The therapeutic efficacy, bone marrow toxicity, and liver toxicity of azathioprine (AZA) and 6-mercaptopurine (6-MP) may be related to their metabolites: 6-thioguanine (6-TG) and 6-methylmercaptopurine (6-MMP). AZA is a prodrug that is metabolized to 6-MP, which is then further metabolized along an anabolic pathway to several metabolites including 6-TG and 6-MMP. Two enzymes are responsible for catalyzing these reactions: thiopurine methyltransferase (TPMT) and hypoxanthine phosphoribosyl transferase (figure 1). 6-TG levels between 230 and 400 may correlate with response and remission of IBD. Bone marrow suppression may correlate with elevated levels of 6-TG greater than 400, while elevated levels of 6-MMP levels greater than 5700 may correlate with liver toxicity, manifested as increased liver enzymes.
TPMT ENZYME DETERMINATION
Thiopurine methyltransferase (TPMT) enzyme activity is a major factor determining azathioprine (AZA) and 6-MP metabolism, and therefore 6-thioguanine (6-TG) and 6-methylmercaptopurine (6-MMP) levels. Approximately 89 percent of the population has wild type TPMT, which is associated with normal or "high" TPMT enzyme activity while 11 percent are heterozygous and have corresponding low TPMT enzyme activity [1,2]. Most importantly, 0.3 percent (1 in 300) of the population is homozygous for mutations of TPMT and thus have negligible activity, which causes 6-MP to be preferentially metabolized to produce high levels of 6-TG, which then leads to bone marrow suppression. Intermediate and normal metabolizers can have up to a three-fold difference in initial target doses of AZA and 6-MP to achieve therapeutic 6-TG concentrations .

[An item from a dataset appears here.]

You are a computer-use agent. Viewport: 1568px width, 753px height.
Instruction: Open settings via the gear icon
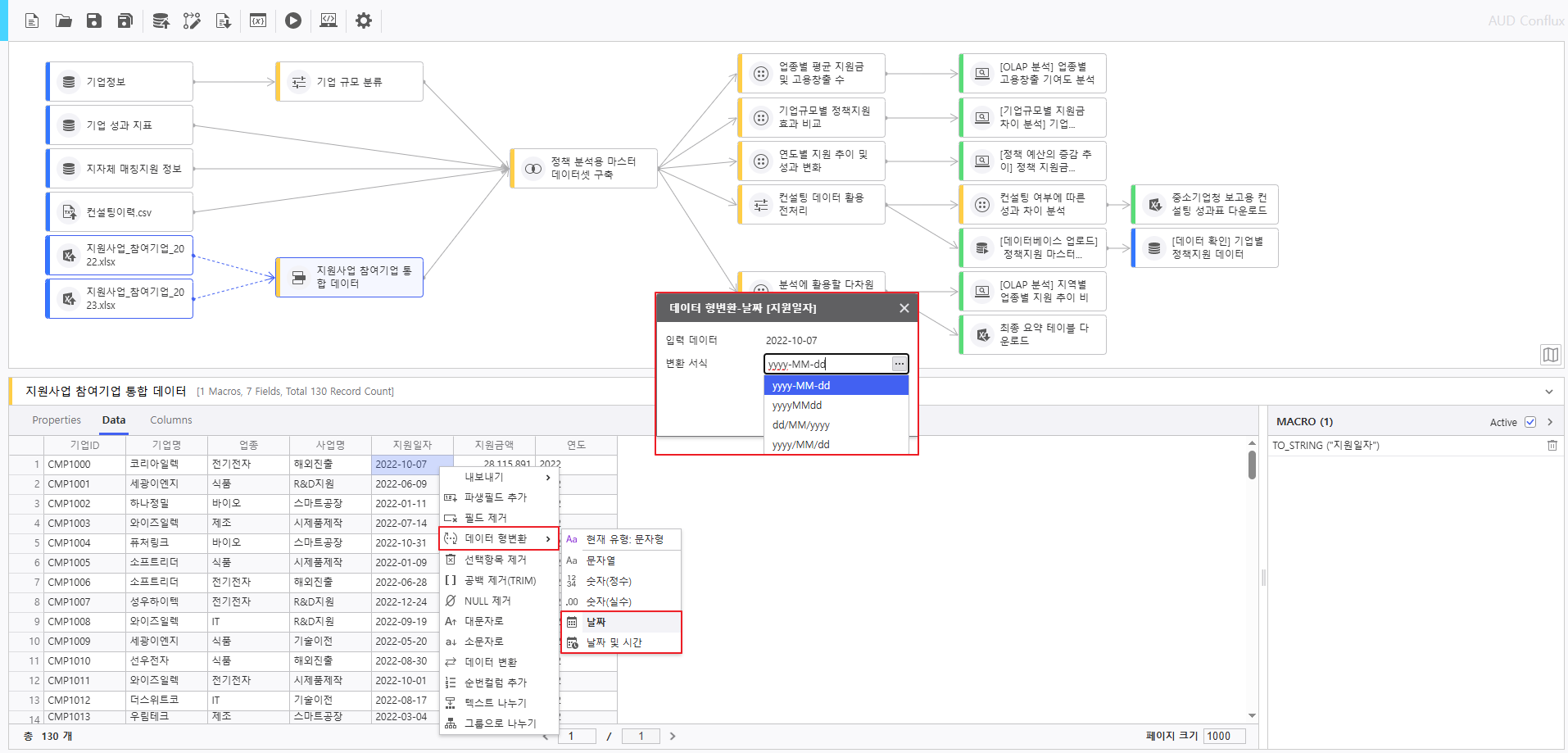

TPMT genotyping — Genetic polymorphism of TPMT causes some individuals to be particularly vulnerable to side effects and makes empiric dose-adjustments of AZA and 6-MP riskier. Measurement of TPMT genotypes and/or TPMT enzyme activity before instituting AZA or 6-MP may help prevent toxicity by identifying individuals with low or absent TPMT enzyme activity, which may lead to increased risk of myelosuppression [1,2,4-6]. (See "Overview of pharmacogenomics".)
Dosing strategies involving such testing may be cost-effective [5-7]. Multiple studies have described the use of TPMT genotyping or measurement of activity in predicting toxicity. As a general rule, these have demonstrated that prediction of toxicity is possible in some patients but is not consistently reliable. An illustrative report included 67 patients receiving AZA for rheumatic disease, six of whom were heterozygous for mutant TPMT alleles . Five of these patients had to discontinue therapy within one month because of leukopenia, while the sixth did not adhere to therapy. In comparison, the median duration of therapy was 39 weeks in those with wild type alleles.
However, the majority of patients who develop myelosuppression while taking AZA do not have detectable TPMT gene mutations. This was illustrated in a study that included 41 patients who developed myelosuppression during treatment with AZA and in whom only 27 percent had mutant alleles of the TPMT gene associated with enzyme deficiency . Thus, even though TPMT testing is performed, a complete blood count (CBC), and also liver function tests, must still be obtained.